--- EXCERPT ---
+++
Topology, Part 2: Continuous Functions

August 9th, 2017

Now that we have defined the basic structure of a topological space, we are ready to consider functions between spaces. We begin with an important condition: continuity.

Definition: A function $f:X\rightarrow Y$ between two topological spaces is continuous if, for each open set $V \subset Y$, $f^{-1}(V)$ is open in $X$.

Because of what we know about bases, it is sufficient to check that the inverse image of every basis element in $Y$ is open.

Theorem

The following are equivalent.

$f$ is continuous.

For any subset $A \subset X$, $f(\bar{A}) \subset \overline{f(A)}$.

For a closed set $B \subset X$, $f^{-1}(B)$ is closed in $X$.

Take $x\in X$. Then for every neighborhood $V$ of $f(x)$, there is a neighborhood $U$ of $x$ so that $f(U) \subset V$.

We won’t prove all the parts of this theorem, as it basically reduces to set theory. Note however, that continuous functions preserve the topology of a space (both open and closed sets). Furthermore, the last bullet point here corresponds to our usual definition of continuity on the real line, if we define the standard topology on $\mathbb{R}$:

$f$ is continuous if for each point $x_0$ and each $\epsilon > 0$, there exists a $\delta > 0$ so that if $x$ lies within a distance of $\delta$ from $x_0$, then $f(x)$ lies within a distance of $\epsilon$ fom $f(x_0)$.

Definition: Let $f:X \rightarrow Y$ be a bijection. Then, if $f, f^{-1}$ are both continuous, $f$ is called a homeomorphism.

Homeomorphisms, as we will see, are the most important types of maps in topology. A topological property is defined as one which is preserved by homeomorphisms. Homeomorphisms play the same role in topology as isomorphisms do in algebra.

Definition: Let $f:X \rightarrow Y$ be continuous and injective, and the restriction of the range to $f(X)$ is bijective. If $f^{-1}$ is a homeomorphism, then the map is called an imbedding of $X$ in $Y$.
+++
--- SUPPLIED INFORMATION ---
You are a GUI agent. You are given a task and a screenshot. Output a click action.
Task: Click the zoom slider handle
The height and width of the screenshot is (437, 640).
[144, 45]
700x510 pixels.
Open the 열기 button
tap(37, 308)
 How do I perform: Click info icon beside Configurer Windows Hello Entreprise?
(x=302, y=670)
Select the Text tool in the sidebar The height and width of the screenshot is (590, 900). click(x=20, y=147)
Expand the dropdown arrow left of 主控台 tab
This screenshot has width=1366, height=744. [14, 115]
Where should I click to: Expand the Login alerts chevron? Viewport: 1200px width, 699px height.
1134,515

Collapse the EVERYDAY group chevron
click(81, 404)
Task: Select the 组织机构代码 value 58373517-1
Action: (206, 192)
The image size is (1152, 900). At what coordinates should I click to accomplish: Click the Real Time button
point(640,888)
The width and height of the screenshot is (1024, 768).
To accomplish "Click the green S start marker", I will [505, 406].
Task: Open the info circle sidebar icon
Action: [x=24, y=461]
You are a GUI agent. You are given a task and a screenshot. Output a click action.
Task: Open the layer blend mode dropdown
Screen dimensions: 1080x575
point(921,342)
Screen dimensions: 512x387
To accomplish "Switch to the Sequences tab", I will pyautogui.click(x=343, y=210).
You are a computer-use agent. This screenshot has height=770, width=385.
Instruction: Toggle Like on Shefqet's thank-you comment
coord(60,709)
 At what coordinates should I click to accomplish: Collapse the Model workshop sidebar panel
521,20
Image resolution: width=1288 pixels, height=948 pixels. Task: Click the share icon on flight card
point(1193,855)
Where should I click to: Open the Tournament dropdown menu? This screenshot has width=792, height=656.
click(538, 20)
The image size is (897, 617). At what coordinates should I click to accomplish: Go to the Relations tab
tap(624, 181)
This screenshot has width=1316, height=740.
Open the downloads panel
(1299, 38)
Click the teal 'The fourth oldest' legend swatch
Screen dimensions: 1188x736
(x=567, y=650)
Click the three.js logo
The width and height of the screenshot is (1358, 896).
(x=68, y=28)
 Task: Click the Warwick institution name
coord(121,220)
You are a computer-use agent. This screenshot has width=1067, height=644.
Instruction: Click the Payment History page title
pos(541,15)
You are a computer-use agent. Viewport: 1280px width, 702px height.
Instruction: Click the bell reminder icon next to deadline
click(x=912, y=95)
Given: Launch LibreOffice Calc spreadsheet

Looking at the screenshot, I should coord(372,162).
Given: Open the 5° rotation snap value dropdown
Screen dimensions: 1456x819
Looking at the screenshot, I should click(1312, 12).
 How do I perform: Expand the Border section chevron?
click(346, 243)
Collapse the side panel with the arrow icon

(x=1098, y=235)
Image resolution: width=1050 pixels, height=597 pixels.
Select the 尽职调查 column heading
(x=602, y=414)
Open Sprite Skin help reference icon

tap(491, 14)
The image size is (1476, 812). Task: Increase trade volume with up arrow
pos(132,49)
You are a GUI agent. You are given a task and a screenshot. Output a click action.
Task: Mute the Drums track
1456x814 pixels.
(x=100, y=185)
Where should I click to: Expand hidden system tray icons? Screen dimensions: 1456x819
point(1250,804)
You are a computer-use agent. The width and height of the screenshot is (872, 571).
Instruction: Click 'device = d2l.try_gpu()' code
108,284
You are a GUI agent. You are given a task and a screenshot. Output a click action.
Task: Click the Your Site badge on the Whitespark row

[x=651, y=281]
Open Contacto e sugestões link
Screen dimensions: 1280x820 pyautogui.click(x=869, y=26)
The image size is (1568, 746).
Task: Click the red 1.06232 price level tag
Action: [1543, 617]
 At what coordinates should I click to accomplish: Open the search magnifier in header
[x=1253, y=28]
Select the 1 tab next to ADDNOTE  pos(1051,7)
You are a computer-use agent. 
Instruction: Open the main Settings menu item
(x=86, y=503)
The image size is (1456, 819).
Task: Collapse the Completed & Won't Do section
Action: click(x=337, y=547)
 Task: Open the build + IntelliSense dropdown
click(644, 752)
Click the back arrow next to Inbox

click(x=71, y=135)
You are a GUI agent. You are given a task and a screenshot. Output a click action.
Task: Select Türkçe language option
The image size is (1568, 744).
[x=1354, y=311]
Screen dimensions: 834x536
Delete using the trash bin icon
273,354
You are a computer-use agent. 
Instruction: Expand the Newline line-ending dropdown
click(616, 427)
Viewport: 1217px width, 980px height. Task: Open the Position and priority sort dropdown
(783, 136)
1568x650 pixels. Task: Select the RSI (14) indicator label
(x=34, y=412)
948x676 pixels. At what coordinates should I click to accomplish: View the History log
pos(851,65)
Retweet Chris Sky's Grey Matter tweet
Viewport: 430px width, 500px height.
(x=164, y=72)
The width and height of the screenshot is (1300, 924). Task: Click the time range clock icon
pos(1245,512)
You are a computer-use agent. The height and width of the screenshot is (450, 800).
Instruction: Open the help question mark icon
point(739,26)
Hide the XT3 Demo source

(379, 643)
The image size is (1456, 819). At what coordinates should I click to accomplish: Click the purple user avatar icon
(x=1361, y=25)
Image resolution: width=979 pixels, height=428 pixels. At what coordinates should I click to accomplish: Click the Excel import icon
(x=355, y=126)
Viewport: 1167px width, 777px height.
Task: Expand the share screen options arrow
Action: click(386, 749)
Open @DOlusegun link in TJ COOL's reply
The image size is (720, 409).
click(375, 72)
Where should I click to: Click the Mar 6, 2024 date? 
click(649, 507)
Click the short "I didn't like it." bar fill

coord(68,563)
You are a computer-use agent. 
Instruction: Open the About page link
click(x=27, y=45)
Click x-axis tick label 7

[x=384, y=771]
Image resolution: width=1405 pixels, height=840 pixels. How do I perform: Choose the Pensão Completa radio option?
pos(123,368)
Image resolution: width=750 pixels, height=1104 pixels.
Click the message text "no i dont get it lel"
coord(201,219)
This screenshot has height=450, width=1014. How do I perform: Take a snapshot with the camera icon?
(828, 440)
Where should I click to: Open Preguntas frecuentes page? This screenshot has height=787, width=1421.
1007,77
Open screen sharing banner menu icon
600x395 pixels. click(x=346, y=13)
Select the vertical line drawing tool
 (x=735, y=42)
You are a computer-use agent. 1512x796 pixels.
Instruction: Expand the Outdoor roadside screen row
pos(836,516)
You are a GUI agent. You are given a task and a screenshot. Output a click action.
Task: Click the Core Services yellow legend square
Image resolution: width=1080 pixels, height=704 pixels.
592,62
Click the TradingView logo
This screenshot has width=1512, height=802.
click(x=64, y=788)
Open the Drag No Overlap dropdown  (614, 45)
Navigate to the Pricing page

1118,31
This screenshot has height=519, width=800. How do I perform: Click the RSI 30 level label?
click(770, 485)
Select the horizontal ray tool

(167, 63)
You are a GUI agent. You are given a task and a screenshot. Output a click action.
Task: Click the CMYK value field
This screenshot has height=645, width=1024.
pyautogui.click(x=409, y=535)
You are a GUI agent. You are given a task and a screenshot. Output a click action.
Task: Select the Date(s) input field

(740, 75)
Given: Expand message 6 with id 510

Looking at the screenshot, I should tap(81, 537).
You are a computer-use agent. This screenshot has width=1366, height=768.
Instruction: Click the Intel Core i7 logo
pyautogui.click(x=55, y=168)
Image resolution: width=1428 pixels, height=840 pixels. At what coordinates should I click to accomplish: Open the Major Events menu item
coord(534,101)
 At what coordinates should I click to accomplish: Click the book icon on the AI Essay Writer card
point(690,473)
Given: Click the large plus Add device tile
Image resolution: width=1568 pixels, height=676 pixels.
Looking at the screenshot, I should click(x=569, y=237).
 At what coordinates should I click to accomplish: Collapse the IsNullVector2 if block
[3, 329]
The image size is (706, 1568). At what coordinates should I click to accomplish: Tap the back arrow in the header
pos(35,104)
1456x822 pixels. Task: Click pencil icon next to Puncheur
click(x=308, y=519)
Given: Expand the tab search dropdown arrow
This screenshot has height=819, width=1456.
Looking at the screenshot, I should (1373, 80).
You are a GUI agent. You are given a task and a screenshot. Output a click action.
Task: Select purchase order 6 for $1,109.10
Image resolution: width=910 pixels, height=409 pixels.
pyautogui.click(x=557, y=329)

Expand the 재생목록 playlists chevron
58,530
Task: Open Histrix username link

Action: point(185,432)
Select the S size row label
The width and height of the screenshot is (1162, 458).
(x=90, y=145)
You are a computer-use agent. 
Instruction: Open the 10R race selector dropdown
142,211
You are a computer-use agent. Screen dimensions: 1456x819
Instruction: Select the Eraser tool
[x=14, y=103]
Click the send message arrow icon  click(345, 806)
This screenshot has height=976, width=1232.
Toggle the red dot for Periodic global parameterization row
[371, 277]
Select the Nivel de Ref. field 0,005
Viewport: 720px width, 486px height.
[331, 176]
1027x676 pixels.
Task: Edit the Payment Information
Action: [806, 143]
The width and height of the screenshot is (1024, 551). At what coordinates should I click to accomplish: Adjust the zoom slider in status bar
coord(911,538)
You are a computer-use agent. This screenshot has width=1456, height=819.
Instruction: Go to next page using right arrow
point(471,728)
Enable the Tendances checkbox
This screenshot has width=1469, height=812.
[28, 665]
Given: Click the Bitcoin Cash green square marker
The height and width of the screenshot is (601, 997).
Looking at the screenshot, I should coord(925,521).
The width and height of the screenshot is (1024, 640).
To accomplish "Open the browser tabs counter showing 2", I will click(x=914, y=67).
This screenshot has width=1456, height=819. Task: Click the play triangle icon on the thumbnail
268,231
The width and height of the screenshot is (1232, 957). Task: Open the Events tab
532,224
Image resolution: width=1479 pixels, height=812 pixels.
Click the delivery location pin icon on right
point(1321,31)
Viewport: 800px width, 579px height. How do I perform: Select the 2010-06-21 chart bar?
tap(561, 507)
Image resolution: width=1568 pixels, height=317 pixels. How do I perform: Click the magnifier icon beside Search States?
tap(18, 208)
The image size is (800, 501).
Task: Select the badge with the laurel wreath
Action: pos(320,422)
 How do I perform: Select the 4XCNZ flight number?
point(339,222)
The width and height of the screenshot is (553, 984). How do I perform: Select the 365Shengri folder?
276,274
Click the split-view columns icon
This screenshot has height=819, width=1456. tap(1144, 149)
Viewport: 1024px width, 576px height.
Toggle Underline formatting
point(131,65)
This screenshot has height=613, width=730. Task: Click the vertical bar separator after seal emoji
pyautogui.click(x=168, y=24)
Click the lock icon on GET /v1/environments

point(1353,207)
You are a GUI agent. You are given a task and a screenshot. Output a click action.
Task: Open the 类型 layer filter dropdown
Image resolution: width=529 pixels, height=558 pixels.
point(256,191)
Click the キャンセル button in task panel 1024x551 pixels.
+++
--- REQUIRED WORK ---
Rewrite the part of the continuous functions text starting at "Definition: A function" and ending at "open in $X$.", replacing "topological spaces" with "metric spaces".

--- WRITTEN SOLUTION ---
Definition: A function $f:X\rightarrow Y$ between two metric spaces is continuous if, for each open set $V \subset Y$, $f^{-1}(V)$ is open in $X$.